Task directions:
With "bottom" as the search word, show every line of the material that has it.

*** Begin section ***

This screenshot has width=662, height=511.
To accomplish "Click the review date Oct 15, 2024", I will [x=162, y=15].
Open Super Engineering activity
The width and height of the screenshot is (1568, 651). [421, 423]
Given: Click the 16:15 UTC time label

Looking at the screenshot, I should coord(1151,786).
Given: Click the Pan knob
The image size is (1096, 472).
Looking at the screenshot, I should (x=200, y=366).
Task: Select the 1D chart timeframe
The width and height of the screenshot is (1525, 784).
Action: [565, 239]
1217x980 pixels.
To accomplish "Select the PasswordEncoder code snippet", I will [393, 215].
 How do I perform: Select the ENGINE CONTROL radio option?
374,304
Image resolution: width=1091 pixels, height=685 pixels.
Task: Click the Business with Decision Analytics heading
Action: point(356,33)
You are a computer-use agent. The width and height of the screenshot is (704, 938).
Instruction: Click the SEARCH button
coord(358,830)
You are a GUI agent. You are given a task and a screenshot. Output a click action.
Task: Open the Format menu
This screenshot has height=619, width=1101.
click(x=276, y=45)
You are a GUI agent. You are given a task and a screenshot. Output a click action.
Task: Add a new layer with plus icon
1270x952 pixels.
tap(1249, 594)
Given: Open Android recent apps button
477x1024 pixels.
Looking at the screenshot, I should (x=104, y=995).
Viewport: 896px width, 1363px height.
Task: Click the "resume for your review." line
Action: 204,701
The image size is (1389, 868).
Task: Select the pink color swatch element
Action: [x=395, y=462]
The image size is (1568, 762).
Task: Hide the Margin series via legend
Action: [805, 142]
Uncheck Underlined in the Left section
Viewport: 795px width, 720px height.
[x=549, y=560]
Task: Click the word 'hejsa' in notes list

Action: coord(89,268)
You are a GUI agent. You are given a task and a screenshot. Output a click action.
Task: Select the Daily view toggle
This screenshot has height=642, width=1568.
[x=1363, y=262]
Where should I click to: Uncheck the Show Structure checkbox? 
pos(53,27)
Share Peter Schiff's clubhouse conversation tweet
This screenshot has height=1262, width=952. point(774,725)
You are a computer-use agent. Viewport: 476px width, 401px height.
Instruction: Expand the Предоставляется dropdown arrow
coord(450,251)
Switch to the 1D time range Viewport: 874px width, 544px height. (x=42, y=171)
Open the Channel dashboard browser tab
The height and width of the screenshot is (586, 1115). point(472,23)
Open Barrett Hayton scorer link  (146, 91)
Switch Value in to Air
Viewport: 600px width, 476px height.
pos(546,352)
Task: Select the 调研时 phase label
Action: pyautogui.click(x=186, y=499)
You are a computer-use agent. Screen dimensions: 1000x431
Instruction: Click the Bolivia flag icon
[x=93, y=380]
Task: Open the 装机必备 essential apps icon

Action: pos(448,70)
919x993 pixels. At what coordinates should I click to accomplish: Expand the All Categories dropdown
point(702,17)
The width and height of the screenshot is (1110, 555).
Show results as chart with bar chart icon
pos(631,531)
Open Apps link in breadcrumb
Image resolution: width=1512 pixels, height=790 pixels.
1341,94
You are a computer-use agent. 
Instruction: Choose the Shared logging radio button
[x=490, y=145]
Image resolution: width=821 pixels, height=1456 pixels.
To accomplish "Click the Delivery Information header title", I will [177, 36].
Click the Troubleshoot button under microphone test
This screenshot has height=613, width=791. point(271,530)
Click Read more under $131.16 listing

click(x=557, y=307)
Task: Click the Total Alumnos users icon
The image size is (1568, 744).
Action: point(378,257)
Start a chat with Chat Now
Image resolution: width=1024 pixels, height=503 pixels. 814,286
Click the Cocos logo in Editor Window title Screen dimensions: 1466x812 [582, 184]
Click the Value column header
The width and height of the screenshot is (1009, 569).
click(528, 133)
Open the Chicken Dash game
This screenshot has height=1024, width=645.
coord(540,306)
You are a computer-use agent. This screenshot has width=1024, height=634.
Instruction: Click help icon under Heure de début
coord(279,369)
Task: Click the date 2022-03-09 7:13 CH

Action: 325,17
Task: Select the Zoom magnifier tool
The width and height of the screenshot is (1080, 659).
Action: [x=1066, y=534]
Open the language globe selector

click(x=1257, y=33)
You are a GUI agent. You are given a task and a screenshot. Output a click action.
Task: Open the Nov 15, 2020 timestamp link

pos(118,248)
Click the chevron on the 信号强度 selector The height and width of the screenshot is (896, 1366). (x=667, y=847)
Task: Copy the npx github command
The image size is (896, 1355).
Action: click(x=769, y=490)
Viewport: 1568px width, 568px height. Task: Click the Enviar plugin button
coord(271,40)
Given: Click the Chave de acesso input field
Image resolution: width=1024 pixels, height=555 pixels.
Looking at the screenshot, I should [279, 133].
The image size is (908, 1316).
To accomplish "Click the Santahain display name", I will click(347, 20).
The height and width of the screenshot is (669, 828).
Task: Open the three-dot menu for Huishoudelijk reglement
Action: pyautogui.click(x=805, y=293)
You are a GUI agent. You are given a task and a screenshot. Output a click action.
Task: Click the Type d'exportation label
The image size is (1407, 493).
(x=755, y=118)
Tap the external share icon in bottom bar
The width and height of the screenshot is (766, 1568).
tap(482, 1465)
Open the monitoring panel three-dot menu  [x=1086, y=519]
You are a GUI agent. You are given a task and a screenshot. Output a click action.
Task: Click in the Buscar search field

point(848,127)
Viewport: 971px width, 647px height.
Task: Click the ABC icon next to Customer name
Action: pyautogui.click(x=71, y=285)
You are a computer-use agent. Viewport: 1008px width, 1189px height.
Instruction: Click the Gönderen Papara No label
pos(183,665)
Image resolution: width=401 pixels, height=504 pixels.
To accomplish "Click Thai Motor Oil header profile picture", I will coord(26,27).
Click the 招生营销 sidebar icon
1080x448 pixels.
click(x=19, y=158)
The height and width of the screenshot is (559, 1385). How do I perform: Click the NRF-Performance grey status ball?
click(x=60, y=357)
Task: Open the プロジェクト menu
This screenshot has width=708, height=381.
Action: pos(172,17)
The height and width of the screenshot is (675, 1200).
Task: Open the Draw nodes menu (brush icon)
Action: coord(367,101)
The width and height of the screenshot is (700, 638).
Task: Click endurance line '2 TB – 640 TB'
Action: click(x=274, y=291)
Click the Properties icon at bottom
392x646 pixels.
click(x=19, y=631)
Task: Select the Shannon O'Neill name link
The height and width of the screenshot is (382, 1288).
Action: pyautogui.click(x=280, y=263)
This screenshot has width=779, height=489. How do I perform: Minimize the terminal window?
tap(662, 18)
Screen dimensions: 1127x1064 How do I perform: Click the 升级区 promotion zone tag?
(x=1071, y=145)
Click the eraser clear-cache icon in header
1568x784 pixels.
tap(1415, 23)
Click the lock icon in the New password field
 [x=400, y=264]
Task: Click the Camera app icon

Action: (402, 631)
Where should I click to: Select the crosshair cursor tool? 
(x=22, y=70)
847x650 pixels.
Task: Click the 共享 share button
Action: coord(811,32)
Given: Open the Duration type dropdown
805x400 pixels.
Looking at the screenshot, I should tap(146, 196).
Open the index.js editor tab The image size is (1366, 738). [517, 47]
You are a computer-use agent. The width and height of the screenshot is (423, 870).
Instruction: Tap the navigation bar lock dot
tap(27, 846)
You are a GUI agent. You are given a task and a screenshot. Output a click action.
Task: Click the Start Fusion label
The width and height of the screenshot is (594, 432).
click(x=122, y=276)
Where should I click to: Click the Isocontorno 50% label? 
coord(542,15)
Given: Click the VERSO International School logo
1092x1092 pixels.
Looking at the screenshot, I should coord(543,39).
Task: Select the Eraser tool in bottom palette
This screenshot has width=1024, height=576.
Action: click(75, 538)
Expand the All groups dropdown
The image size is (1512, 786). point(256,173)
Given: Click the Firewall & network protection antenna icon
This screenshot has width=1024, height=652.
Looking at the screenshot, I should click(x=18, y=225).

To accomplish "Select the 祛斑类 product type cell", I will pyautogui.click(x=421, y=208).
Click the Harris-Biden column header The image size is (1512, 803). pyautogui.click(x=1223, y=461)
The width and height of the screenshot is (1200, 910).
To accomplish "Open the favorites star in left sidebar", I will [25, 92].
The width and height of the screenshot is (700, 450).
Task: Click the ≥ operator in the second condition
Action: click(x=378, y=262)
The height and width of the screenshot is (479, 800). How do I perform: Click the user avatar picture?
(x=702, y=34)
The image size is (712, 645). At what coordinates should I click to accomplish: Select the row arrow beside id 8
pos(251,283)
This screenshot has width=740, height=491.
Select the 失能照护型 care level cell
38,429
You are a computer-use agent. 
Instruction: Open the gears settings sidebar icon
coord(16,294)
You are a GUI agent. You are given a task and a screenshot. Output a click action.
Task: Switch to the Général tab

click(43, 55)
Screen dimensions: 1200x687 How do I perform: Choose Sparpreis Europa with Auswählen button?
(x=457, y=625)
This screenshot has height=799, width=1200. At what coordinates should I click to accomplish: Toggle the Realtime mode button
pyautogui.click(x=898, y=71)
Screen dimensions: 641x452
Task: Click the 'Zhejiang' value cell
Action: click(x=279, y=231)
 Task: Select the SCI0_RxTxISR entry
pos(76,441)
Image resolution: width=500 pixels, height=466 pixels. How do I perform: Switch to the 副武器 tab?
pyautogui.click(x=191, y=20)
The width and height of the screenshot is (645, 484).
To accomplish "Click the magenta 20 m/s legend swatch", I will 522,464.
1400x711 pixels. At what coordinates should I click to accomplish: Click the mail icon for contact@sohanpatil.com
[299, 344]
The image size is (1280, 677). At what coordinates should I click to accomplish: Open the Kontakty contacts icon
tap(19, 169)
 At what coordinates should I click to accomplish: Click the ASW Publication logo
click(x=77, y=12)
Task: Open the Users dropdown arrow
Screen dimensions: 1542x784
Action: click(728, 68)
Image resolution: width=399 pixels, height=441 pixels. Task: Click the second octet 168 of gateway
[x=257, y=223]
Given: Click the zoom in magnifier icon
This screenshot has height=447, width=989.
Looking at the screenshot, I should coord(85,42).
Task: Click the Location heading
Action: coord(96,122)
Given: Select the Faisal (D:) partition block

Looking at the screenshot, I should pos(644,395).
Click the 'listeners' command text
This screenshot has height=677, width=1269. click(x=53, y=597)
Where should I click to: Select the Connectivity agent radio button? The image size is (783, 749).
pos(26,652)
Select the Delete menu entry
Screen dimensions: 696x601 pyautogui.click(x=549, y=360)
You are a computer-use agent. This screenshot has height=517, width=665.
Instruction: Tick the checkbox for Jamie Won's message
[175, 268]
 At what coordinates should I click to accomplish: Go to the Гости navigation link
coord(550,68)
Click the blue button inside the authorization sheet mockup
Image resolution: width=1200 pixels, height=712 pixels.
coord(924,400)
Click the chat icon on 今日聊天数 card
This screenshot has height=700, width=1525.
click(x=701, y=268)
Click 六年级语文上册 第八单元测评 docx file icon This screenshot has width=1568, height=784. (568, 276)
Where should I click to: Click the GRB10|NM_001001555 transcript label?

*** End section ***

Expected answer:
Tap the external share icon in bottom bar
Click the Properties icon at bottom
Task: Select the Eraser tool in bottom palette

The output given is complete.